América Latina ha mostrado en 200 años de vida independiente una reiterada y constante crisis de identidad. Se ha procurado paliar estos efectos con expresiones referenciales como “indoeuropea” o “mestiza” pero en realidad el debate sobre lo que somos parece no haberse saldado.
Vivimos lamentándonos de nuestro pasado colonial donde España no termina de asumirse como parte de una historia dinámica que no acaba con ella y menos aún se inventa algo nuevo obviándola.
Este ninguneo de la historia que antes pudo haber ocurrido con las comunidades indígenas hoy lo padecen los “blancos” e incluso los criollos que pueden quedar descolocados como en Bolivia, donde un exultante Evo Morales decidió acabar con las figuras de Bolívar y Sucre para cambiarlas en sendas medallas por referentes indígenas.
Habría que ver el rostro de Chávez luego de enterarse de que el pueblo con el que ha sido más generoso ha sustituido al Libertador y primer presidente de ese país por el indígena Katari. Estas escaramuzas pseudonacionalistas en realidad lo único que logran es incubar odios y resentimientos que volverán cíclicamente con los mismos parámetros para desde el poder continuar fragmentando la estructura social de nuestros países.
Se cree tontamente que con los cambios en la denominación de los países, los escudos y las constituciones estamos construyendo una nueva cultura cuando en verdad estamos sosteniendo la vieja que no acaba de morir y que resucita en forma de exclusiones y persecuciones.
Si de algo debe valer el bicentenario es para saldar nuestras viejas cuentas con el problema de nuestra identidad. Hay muchos que condenan y se lamentan que España y no otro poder colonial europeo nos haya descubierto y decidido construir un imperio ultramarino por más de 300
años.
Debemos construir lo nuestro con los mejores recursos humanos y con esa generosa mezcla étnica que ha dado tanto a la cultura mundial. América Latina no necesita líderes mesiánicos ni mentirosos que crean que la historia se inicia con ellos . Requiere es una mirada adulta sobre el gran potencial humano que posee cuyo valor en la diversidad lo convierte en su más poderosa fuerza de transformación.
Somos parte de una herencia común donde no hace falta negar la parte de quienes se sienten tan dueños del país que habitan independiente de su lengua y del color de su piel.

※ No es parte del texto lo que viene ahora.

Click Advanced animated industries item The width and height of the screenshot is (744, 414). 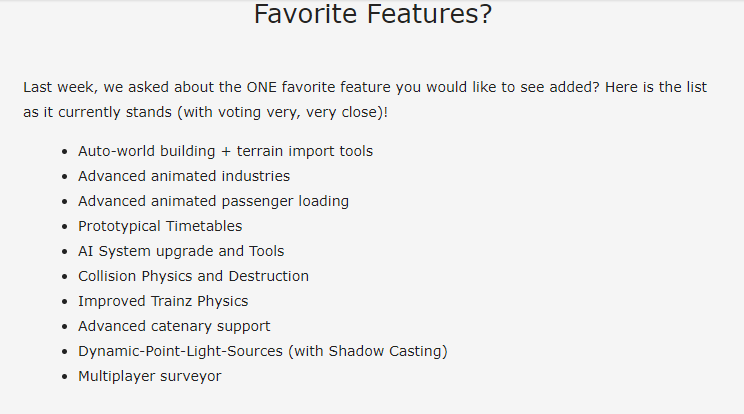184,176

Los pueblos guiados por gobernantes resentidos solo terminan justificando revueltas y contestaciones de igual porte injusto. Requerimos constructores de una identidad orgullosa que sabiéndose parte de unos valores comunes se atreve a otear el destino con mayor optimismo y claridad. Lo otro es una simple excusa para continuar con lo mismo a pesar de que se diga lo contrario.